> [Pixel coordinate grounding data]
▽
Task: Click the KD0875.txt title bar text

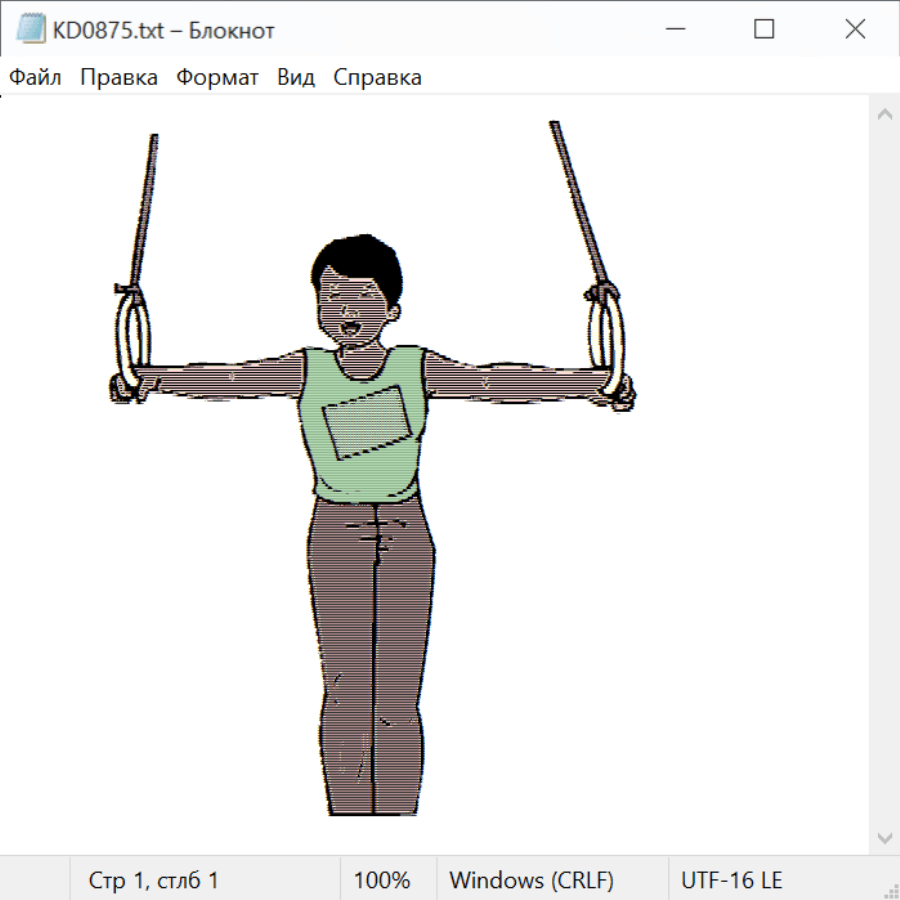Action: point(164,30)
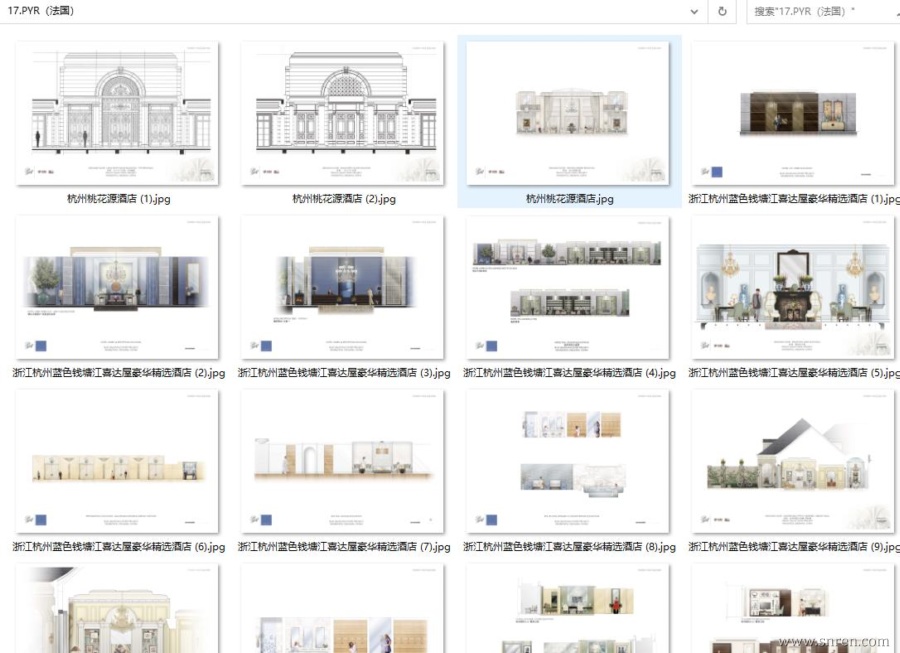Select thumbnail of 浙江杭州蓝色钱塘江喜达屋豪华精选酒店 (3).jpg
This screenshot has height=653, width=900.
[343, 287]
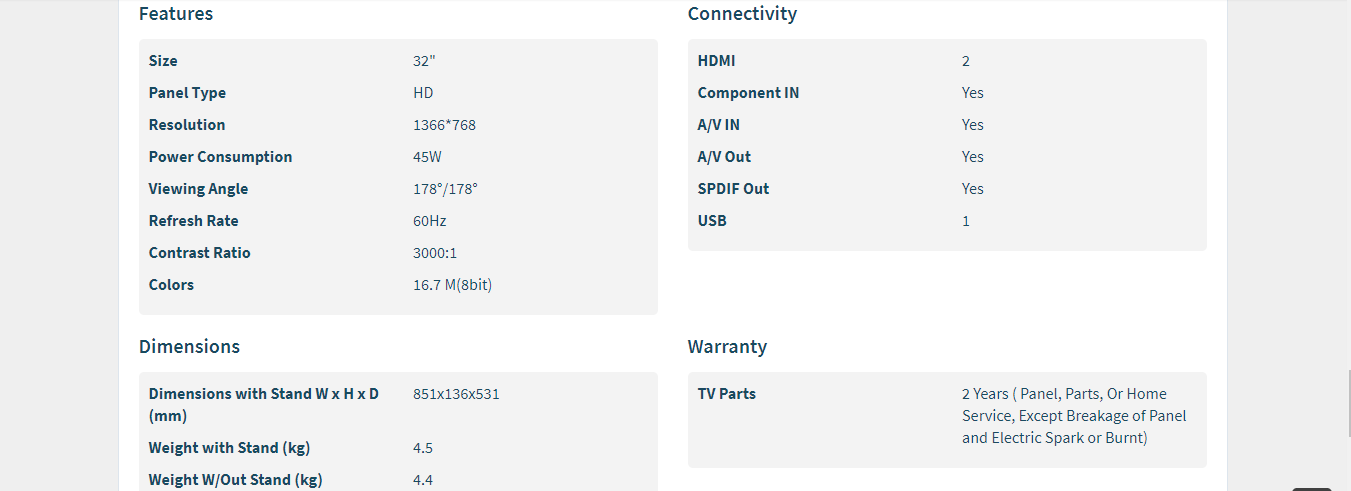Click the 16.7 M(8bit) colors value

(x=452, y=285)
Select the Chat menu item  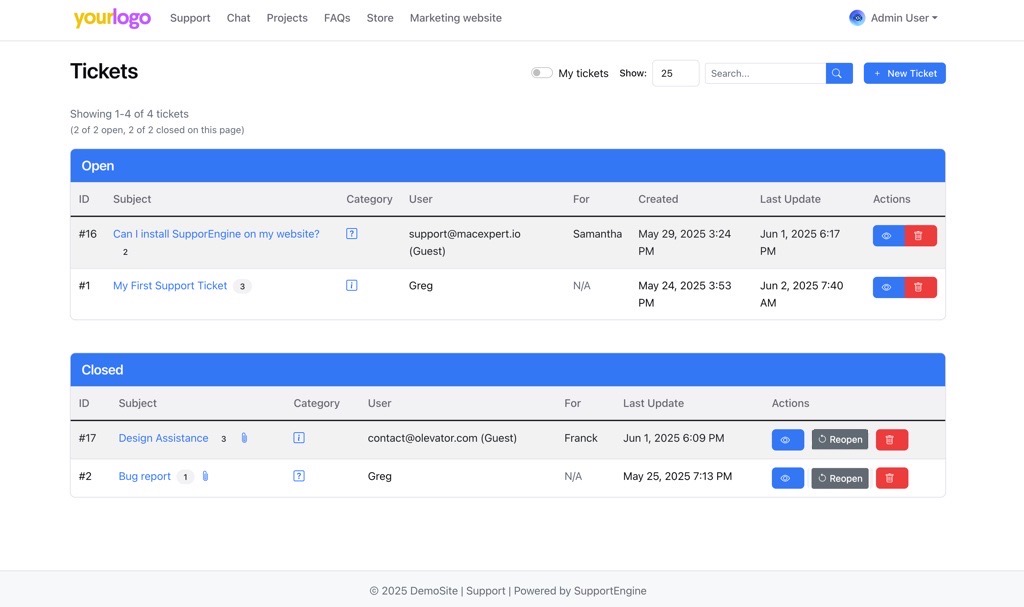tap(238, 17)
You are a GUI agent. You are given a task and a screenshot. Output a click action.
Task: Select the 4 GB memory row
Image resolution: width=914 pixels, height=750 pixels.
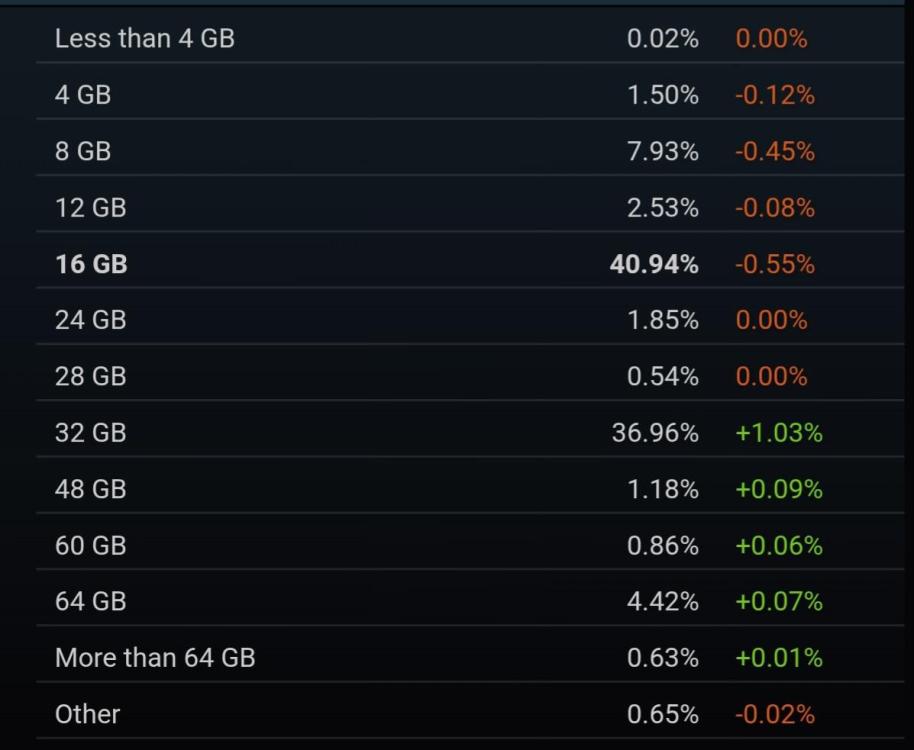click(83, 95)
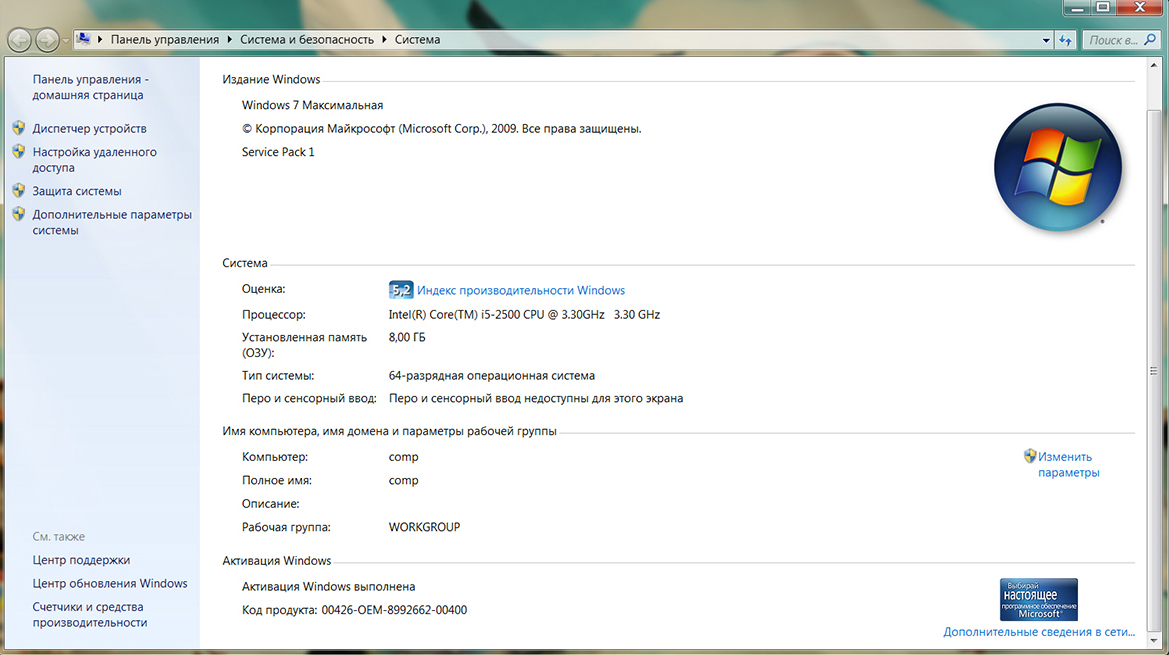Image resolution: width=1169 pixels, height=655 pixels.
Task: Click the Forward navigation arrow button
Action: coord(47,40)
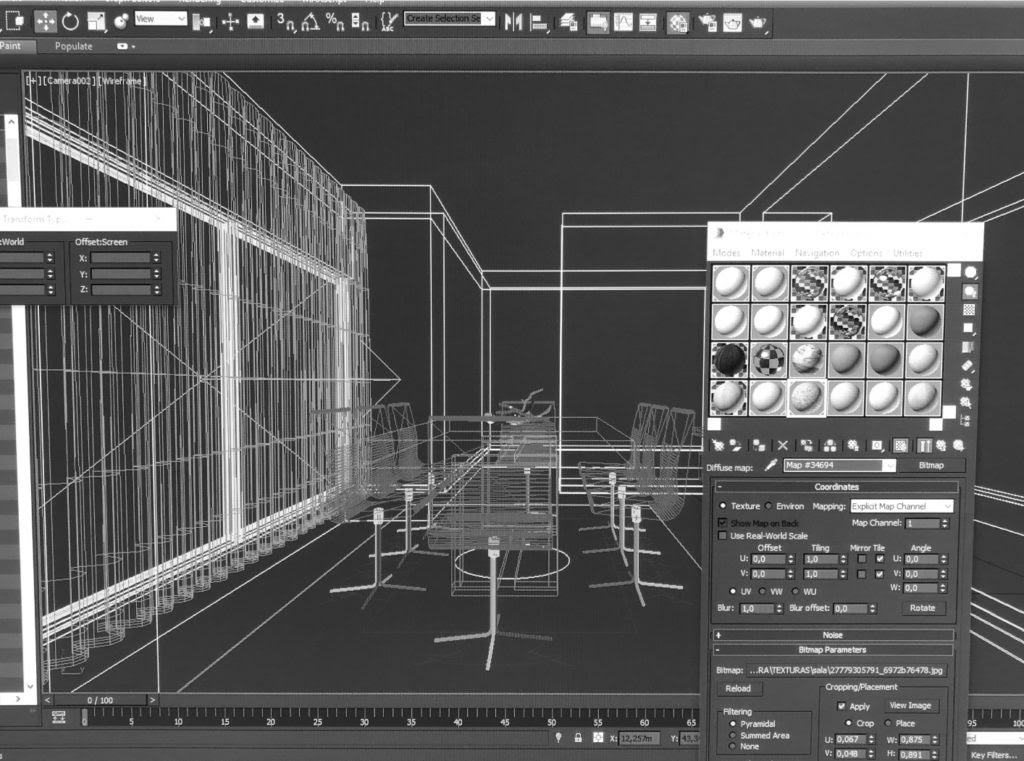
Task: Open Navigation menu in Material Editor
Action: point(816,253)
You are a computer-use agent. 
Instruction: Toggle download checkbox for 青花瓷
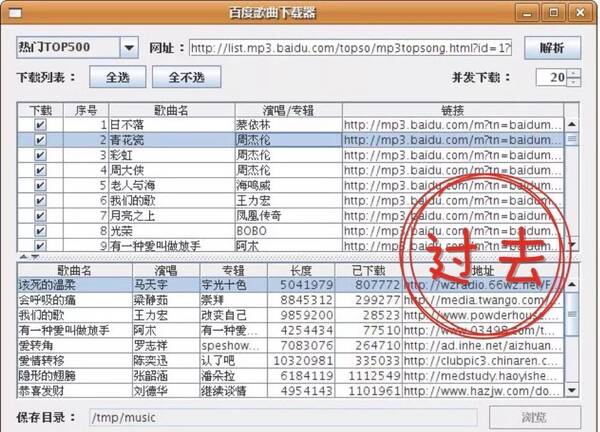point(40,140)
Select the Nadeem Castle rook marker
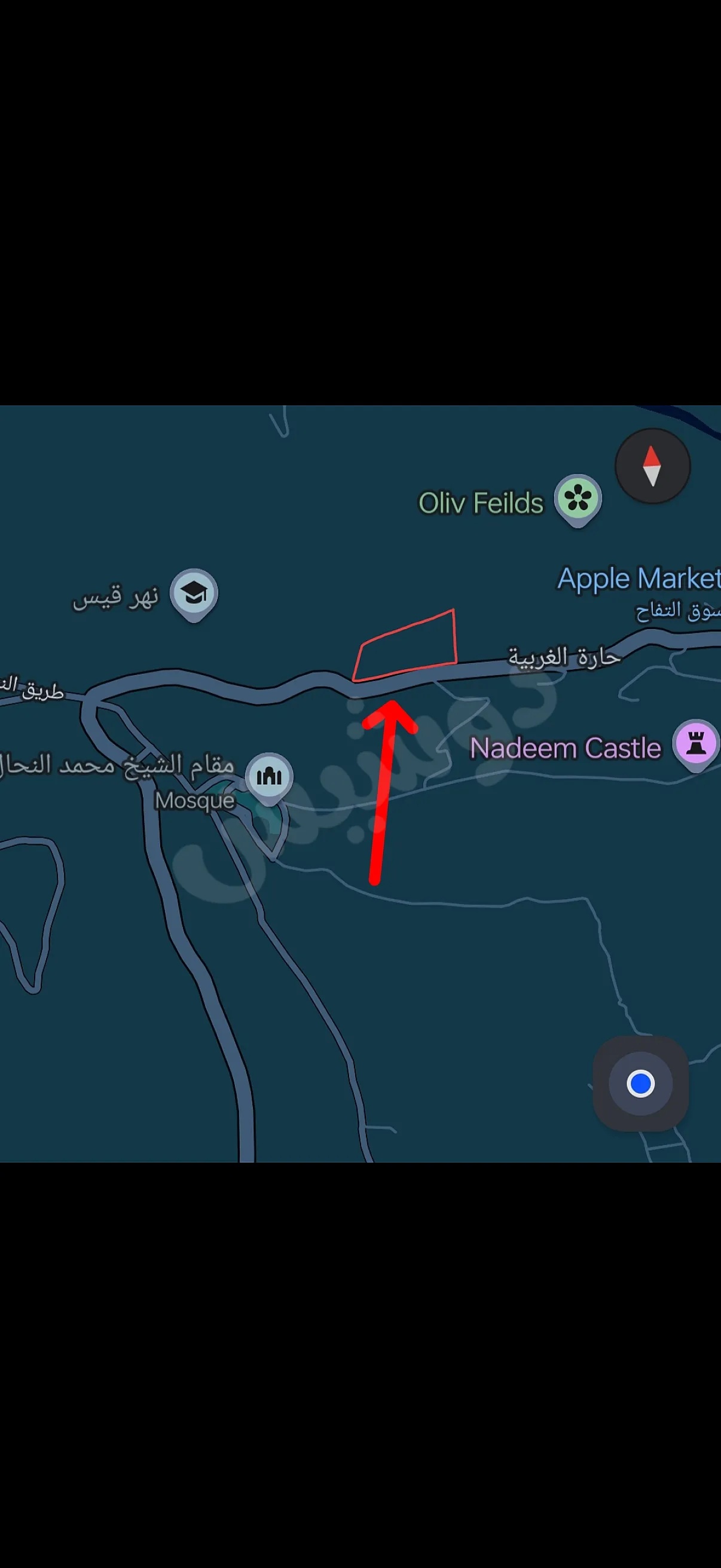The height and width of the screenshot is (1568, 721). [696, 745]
△
> [TO DO]
How many lines in the records hold the string "agent"? Reply with the number alone.

> [ANSWER FOR THIS EXERCISE]
2